■ **Problem statement**
Copy out every line of the data below that contains the string "dimensions".

■ **Data for locating words and elements**
════════

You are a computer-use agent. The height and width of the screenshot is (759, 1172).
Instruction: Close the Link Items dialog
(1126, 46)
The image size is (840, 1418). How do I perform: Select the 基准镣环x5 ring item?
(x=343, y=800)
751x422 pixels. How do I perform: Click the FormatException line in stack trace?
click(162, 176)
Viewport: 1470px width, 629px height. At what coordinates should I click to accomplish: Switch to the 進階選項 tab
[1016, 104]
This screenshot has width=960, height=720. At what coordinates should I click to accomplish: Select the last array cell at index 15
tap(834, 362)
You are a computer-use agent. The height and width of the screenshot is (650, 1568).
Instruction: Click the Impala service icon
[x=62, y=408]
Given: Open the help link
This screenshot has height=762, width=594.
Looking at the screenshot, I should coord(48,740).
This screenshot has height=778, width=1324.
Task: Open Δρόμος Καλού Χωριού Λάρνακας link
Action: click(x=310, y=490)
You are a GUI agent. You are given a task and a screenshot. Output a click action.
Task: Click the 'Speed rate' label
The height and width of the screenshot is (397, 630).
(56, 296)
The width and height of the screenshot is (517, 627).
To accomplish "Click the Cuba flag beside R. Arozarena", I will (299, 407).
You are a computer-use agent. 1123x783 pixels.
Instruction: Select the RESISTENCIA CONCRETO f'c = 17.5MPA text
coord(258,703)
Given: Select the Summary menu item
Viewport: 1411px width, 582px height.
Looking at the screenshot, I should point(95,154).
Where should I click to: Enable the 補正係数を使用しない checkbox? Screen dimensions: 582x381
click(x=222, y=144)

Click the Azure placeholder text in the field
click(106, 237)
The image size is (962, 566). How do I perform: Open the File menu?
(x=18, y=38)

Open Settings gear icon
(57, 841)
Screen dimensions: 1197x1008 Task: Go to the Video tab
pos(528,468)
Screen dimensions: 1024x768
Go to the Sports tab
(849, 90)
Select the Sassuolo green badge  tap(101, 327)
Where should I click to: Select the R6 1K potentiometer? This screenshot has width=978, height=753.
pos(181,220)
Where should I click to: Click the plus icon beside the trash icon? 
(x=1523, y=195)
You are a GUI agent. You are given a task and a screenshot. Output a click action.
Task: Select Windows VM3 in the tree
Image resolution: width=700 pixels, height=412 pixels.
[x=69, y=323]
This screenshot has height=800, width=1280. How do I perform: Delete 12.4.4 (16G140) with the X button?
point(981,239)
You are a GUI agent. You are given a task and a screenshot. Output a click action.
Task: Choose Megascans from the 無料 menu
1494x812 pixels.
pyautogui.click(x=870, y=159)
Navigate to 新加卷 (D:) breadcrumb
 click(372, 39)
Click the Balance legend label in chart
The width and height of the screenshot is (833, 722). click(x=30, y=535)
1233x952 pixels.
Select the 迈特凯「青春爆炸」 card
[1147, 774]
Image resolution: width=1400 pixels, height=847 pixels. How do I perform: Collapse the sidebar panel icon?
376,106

════════

■ **The completed task**
Where should I click to: Enable the 補正係数を使用しない checkbox? Screen dimensions: 582x381
Screen dimensions: 1197x1008 Task: Go to the Video tab
Screen dimensions: 1024x768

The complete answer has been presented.